The data below:
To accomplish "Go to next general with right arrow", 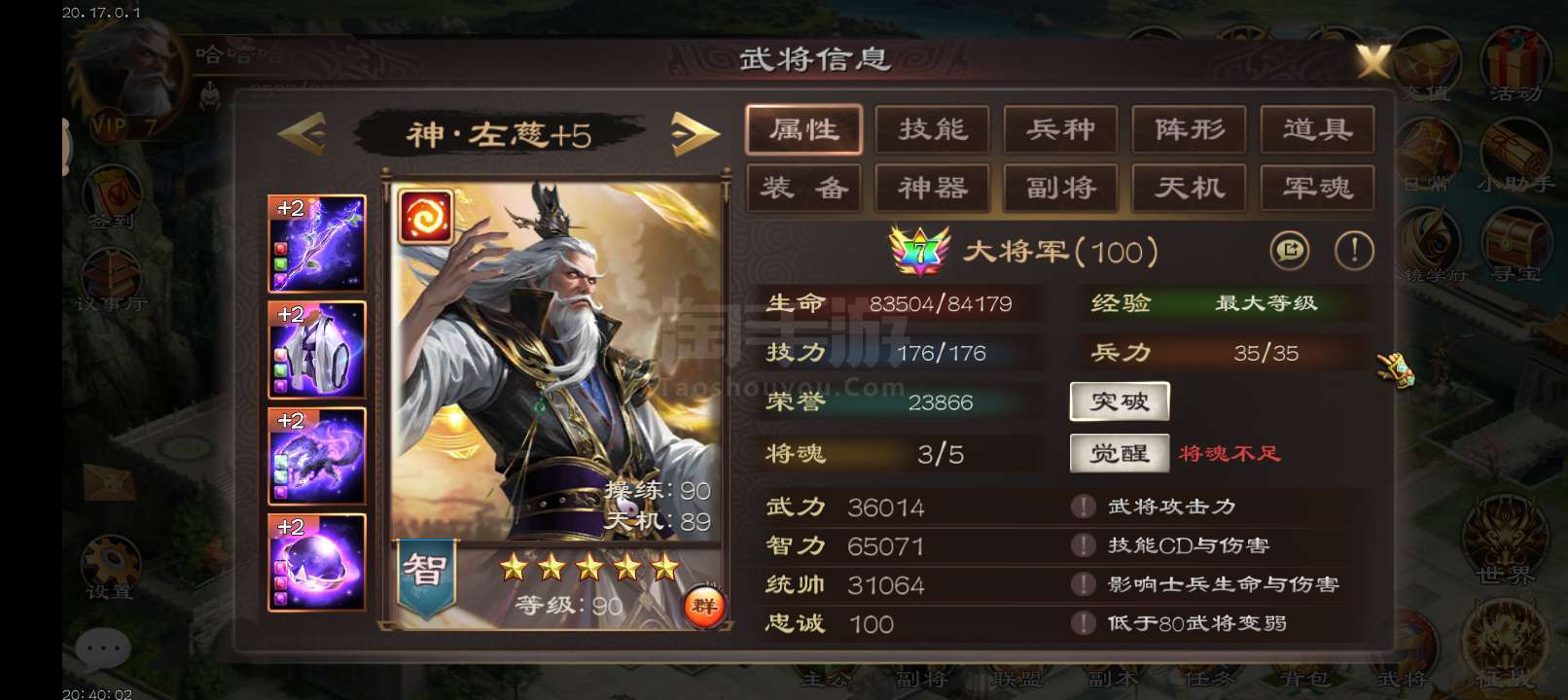I will tap(695, 133).
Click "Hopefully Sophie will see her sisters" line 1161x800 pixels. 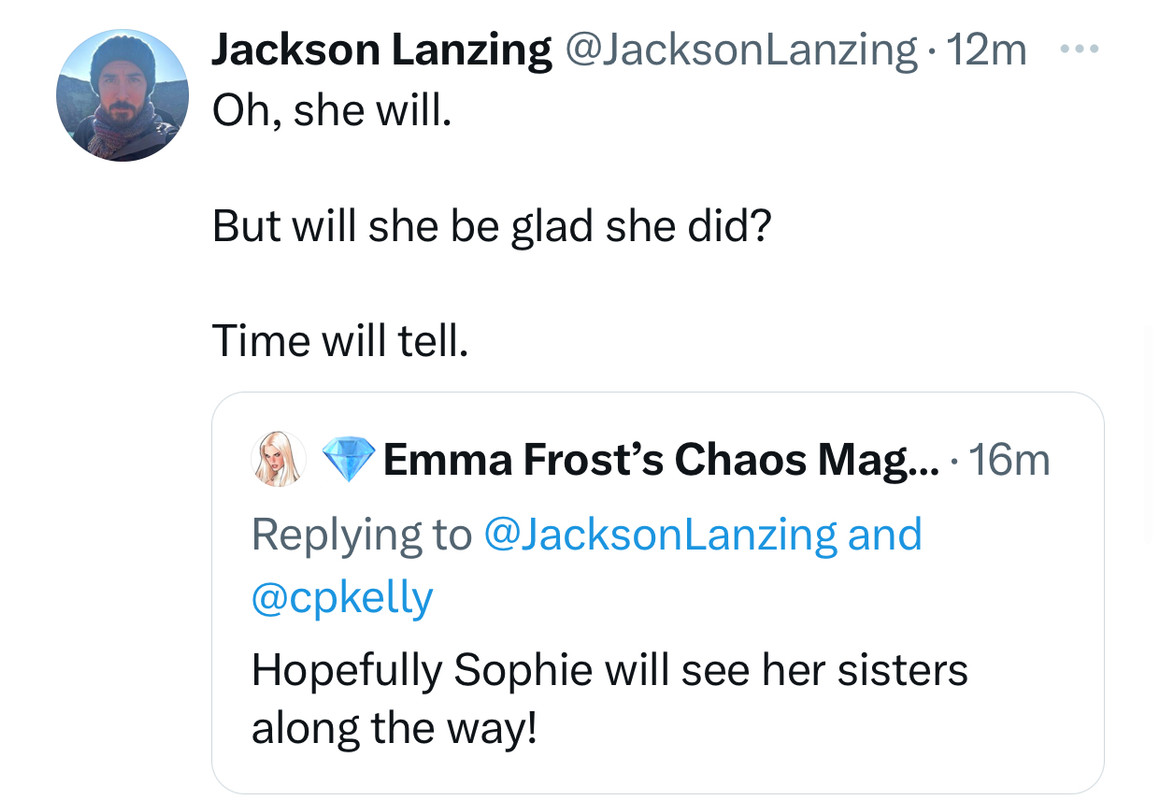click(609, 669)
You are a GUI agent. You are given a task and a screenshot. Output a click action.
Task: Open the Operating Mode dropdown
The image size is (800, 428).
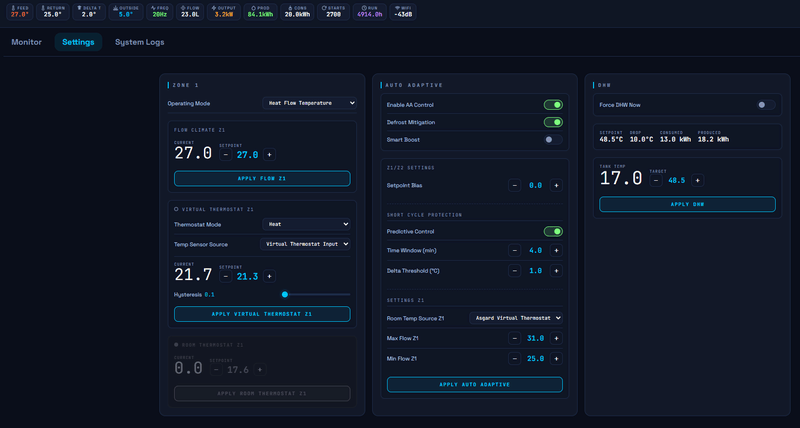[x=309, y=102]
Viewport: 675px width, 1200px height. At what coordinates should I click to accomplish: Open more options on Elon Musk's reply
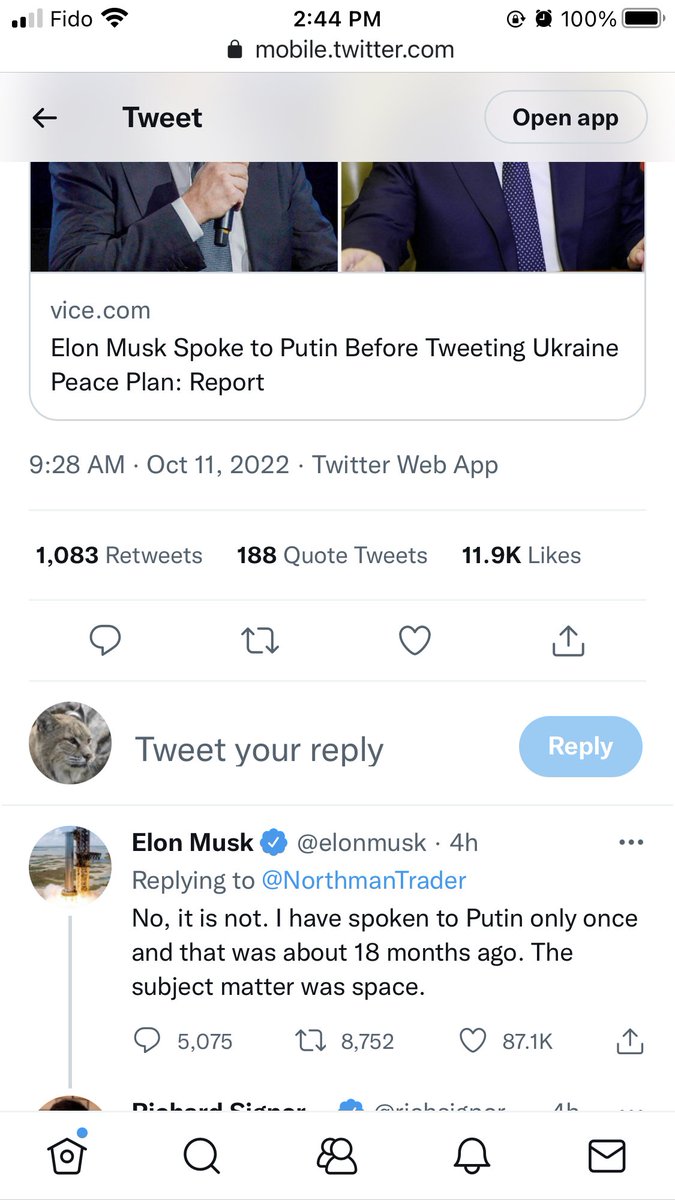631,843
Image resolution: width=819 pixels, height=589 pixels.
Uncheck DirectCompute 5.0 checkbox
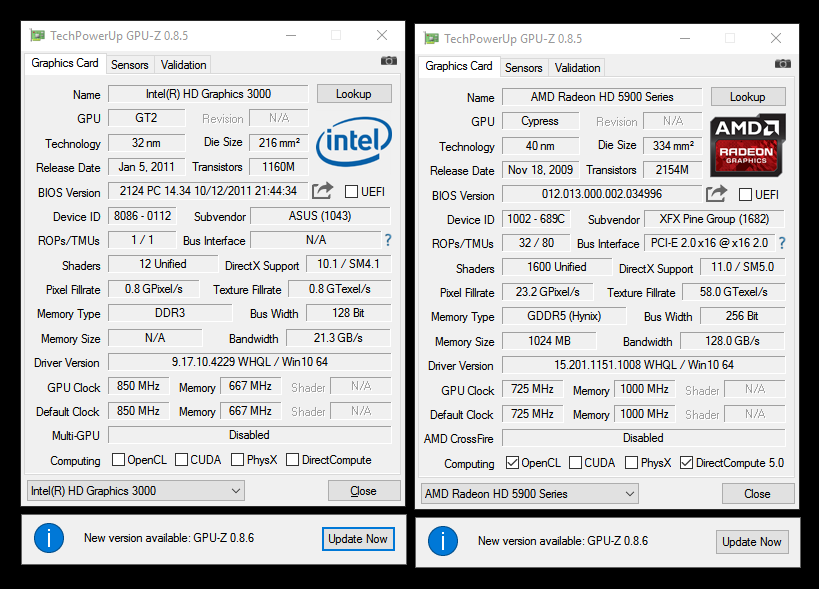(686, 463)
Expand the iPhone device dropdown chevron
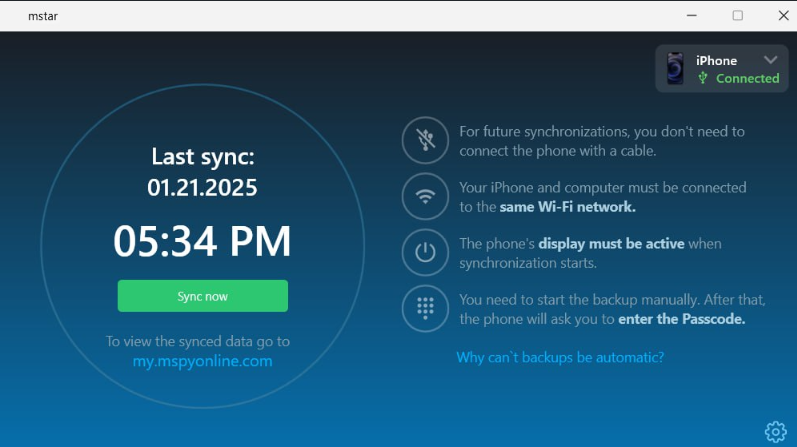The width and height of the screenshot is (797, 447). tap(771, 60)
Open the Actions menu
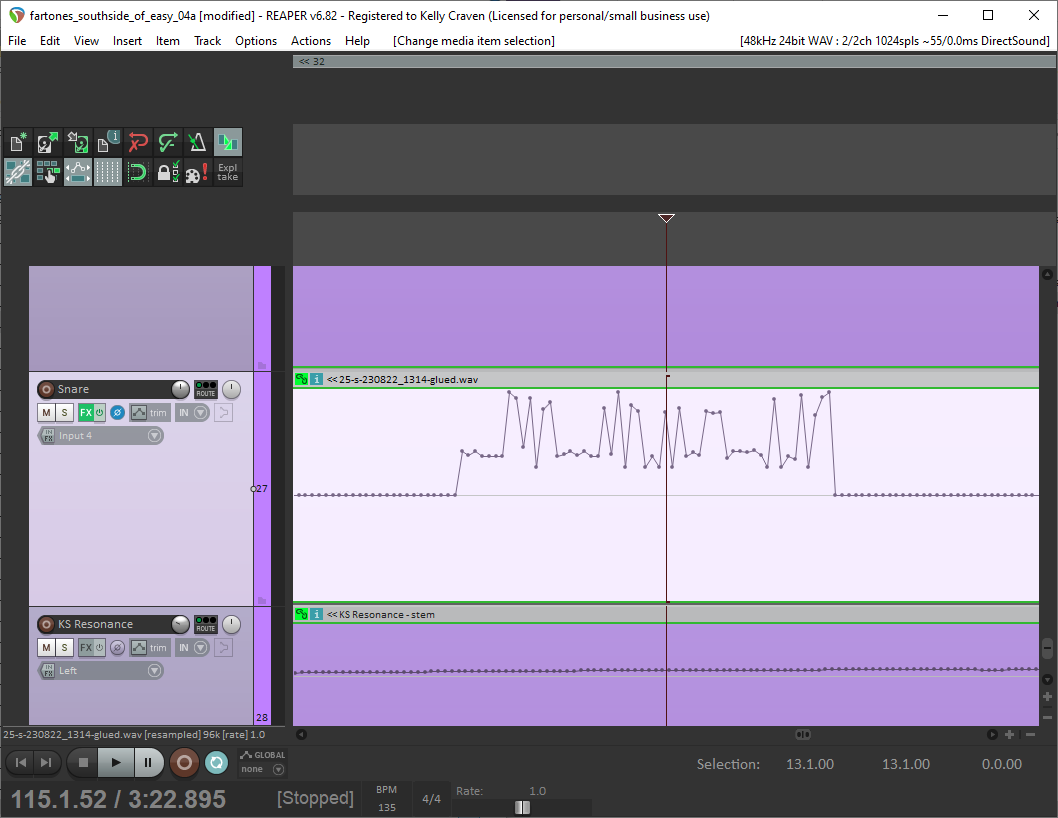This screenshot has width=1058, height=818. coord(310,41)
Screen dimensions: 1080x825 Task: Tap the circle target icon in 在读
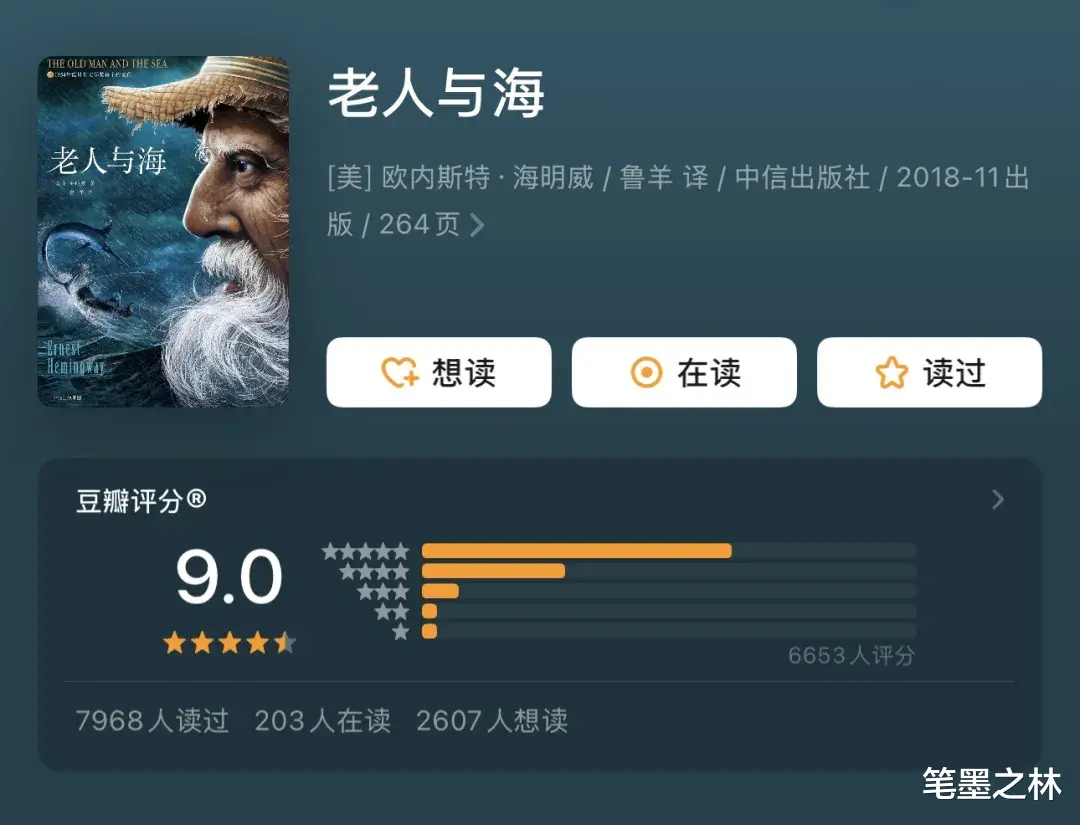pyautogui.click(x=646, y=373)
End of The data.
For this exercise, transcribe exactly only the lines from the one containing "Viewport: 675px width, 1200px" through the end of the listing, inclusive, without the pictures.

Viewport: 675px width, 1200px height. At what coordinates should I click to accomplish: Open more options on Elon Musk's reply
631,843
Image resolution: width=819 pixels, height=589 pixels.
Uncheck DirectCompute 5.0 checkbox
(686, 463)
Expand the iPhone device dropdown chevron
The width and height of the screenshot is (797, 447). tap(771, 60)
Open the Actions menu
This screenshot has width=1058, height=818. coord(310,41)
Screen dimensions: 1080x825 Task: Tap the circle target icon in 在读
pyautogui.click(x=646, y=373)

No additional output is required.